╭─ Given data

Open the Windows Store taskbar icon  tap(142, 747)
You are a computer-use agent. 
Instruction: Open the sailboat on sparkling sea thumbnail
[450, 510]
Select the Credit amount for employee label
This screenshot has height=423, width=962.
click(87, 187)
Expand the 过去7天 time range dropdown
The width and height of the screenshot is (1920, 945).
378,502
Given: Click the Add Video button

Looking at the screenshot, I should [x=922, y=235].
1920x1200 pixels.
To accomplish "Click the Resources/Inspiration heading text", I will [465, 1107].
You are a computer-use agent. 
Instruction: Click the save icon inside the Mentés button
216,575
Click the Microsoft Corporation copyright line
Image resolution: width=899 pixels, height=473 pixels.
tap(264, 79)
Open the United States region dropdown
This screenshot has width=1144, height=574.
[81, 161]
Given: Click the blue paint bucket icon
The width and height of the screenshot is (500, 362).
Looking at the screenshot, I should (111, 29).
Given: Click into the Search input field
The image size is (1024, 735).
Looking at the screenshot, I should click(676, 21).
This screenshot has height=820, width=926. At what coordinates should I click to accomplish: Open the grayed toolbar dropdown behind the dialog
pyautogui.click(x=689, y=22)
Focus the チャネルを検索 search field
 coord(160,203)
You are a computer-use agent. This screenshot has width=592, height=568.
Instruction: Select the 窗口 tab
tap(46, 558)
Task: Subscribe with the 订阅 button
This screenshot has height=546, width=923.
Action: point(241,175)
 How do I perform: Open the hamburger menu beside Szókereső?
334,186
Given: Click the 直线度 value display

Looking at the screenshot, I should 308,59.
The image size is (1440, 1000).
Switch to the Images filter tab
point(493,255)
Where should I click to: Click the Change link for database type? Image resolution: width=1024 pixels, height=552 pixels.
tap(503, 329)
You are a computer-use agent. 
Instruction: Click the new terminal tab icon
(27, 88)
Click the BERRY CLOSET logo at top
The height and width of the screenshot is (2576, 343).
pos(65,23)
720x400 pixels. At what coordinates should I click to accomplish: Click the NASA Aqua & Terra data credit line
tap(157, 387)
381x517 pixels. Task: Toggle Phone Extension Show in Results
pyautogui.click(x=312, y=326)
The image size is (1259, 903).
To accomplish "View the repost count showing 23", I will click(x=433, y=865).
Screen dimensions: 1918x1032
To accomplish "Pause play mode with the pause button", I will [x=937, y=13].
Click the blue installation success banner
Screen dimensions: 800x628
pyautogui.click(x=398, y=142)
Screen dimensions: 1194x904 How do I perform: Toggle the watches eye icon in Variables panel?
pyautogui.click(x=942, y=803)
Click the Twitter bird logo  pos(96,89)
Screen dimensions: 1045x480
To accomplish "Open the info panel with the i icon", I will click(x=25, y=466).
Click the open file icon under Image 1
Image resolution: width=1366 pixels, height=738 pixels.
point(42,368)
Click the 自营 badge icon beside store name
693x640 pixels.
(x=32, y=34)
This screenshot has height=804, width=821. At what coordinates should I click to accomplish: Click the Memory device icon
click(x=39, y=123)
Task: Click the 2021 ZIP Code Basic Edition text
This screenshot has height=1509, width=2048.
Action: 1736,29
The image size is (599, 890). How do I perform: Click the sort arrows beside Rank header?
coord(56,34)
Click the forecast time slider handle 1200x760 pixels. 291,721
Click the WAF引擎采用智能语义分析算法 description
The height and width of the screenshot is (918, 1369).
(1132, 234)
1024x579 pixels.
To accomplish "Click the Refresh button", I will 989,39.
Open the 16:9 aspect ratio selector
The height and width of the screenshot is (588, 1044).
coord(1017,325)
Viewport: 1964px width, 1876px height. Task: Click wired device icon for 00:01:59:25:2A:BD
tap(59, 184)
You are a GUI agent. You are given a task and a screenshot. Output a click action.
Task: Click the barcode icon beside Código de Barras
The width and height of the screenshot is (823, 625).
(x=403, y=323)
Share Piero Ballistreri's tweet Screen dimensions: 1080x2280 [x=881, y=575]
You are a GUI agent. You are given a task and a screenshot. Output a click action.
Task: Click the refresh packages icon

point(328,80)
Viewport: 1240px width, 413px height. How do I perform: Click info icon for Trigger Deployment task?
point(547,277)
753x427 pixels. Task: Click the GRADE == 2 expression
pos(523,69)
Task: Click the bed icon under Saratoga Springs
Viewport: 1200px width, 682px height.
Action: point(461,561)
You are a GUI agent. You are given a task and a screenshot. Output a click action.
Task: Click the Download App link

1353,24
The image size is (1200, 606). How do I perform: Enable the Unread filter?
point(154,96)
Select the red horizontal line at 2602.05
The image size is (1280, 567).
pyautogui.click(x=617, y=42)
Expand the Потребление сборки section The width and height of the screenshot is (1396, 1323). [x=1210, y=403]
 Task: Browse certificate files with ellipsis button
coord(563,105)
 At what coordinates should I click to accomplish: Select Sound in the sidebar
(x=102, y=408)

╰─

What is expected -
Using the listing, copy every line where the word "under" shows up.

Reply -
Click the open file icon under Image 1
Task: Click the bed icon under Saratoga Springs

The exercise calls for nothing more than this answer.